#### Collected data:
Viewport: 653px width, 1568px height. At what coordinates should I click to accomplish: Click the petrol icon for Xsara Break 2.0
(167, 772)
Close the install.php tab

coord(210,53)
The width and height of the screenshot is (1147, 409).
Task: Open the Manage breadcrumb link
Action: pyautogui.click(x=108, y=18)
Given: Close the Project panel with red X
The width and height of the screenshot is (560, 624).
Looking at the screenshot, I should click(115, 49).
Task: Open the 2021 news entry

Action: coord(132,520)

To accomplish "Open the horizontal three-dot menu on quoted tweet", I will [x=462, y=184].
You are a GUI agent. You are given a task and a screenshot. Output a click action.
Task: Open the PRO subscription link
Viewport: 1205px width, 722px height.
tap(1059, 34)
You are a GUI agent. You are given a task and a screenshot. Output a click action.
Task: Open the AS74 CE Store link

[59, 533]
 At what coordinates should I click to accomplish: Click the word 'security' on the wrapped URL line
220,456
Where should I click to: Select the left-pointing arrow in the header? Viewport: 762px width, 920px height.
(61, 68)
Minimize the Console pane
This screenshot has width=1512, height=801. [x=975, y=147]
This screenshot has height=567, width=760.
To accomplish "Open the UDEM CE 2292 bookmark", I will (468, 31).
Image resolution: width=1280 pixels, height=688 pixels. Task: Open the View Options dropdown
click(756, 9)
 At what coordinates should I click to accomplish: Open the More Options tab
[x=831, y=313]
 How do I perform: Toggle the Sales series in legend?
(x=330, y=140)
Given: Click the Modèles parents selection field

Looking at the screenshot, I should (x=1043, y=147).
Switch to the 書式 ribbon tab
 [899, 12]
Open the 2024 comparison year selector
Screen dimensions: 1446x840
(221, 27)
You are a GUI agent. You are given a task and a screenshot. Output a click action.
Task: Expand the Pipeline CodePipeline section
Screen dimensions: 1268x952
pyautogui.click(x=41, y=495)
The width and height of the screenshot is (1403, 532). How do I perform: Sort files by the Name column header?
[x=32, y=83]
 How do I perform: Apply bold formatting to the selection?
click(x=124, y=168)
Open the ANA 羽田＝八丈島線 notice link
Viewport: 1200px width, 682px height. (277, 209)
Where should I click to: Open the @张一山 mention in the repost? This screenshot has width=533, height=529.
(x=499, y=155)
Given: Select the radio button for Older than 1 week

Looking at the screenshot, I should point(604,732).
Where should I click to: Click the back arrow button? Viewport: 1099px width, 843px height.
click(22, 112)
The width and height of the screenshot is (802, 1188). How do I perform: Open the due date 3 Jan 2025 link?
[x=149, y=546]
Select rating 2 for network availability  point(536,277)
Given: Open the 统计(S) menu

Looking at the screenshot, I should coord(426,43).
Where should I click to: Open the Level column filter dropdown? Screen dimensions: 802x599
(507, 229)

#### What needs to be done:
Write all of the records out exactly, including every line.

#### Task output:
Viewport: 653px width, 1568px height. At what coordinates should I click to accomplish: Click the petrol icon for Xsara Break 2.0
(167, 772)
Close the install.php tab

coord(210,53)
The width and height of the screenshot is (1147, 409).
Task: Open the Manage breadcrumb link
Action: pyautogui.click(x=108, y=18)
Given: Close the Project panel with red X
The width and height of the screenshot is (560, 624).
Looking at the screenshot, I should click(115, 49).
Task: Open the 2021 news entry

Action: coord(132,520)

To accomplish "Open the horizontal three-dot menu on quoted tweet", I will [x=462, y=184].
You are a GUI agent. You are given a task and a screenshot. Output a click action.
Task: Open the PRO subscription link
Viewport: 1205px width, 722px height.
tap(1059, 34)
You are a GUI agent. You are given a task and a screenshot. Output a click action.
Task: Open the AS74 CE Store link

[59, 533]
 At what coordinates should I click to accomplish: Click the word 'security' on the wrapped URL line
220,456
Where should I click to: Select the left-pointing arrow in the header? Viewport: 762px width, 920px height.
(61, 68)
Minimize the Console pane
This screenshot has width=1512, height=801. [x=975, y=147]
This screenshot has height=567, width=760.
To accomplish "Open the UDEM CE 2292 bookmark", I will (468, 31).
Image resolution: width=1280 pixels, height=688 pixels. Task: Open the View Options dropdown
click(756, 9)
 At what coordinates should I click to accomplish: Open the More Options tab
[x=831, y=313]
 How do I perform: Toggle the Sales series in legend?
(x=330, y=140)
Given: Click the Modèles parents selection field

Looking at the screenshot, I should (x=1043, y=147).
Switch to the 書式 ribbon tab
 [899, 12]
Open the 2024 comparison year selector
Screen dimensions: 1446x840
(221, 27)
You are a GUI agent. You are given a task and a screenshot. Output a click action.
Task: Expand the Pipeline CodePipeline section
Screen dimensions: 1268x952
pyautogui.click(x=41, y=495)
The width and height of the screenshot is (1403, 532). How do I perform: Sort files by the Name column header?
[x=32, y=83]
 How do I perform: Apply bold formatting to the selection?
click(x=124, y=168)
Open the ANA 羽田＝八丈島線 notice link
Viewport: 1200px width, 682px height. (277, 209)
Where should I click to: Open the @张一山 mention in the repost? This screenshot has width=533, height=529.
(x=499, y=155)
Given: Select the radio button for Older than 1 week

Looking at the screenshot, I should point(604,732).
Where should I click to: Click the back arrow button? Viewport: 1099px width, 843px height.
click(22, 112)
The width and height of the screenshot is (802, 1188). How do I perform: Open the due date 3 Jan 2025 link?
[x=149, y=546]
Select rating 2 for network availability  point(536,277)
Given: Open the 统计(S) menu

Looking at the screenshot, I should coord(426,43).
Where should I click to: Open the Level column filter dropdown? Screen dimensions: 802x599
(507, 229)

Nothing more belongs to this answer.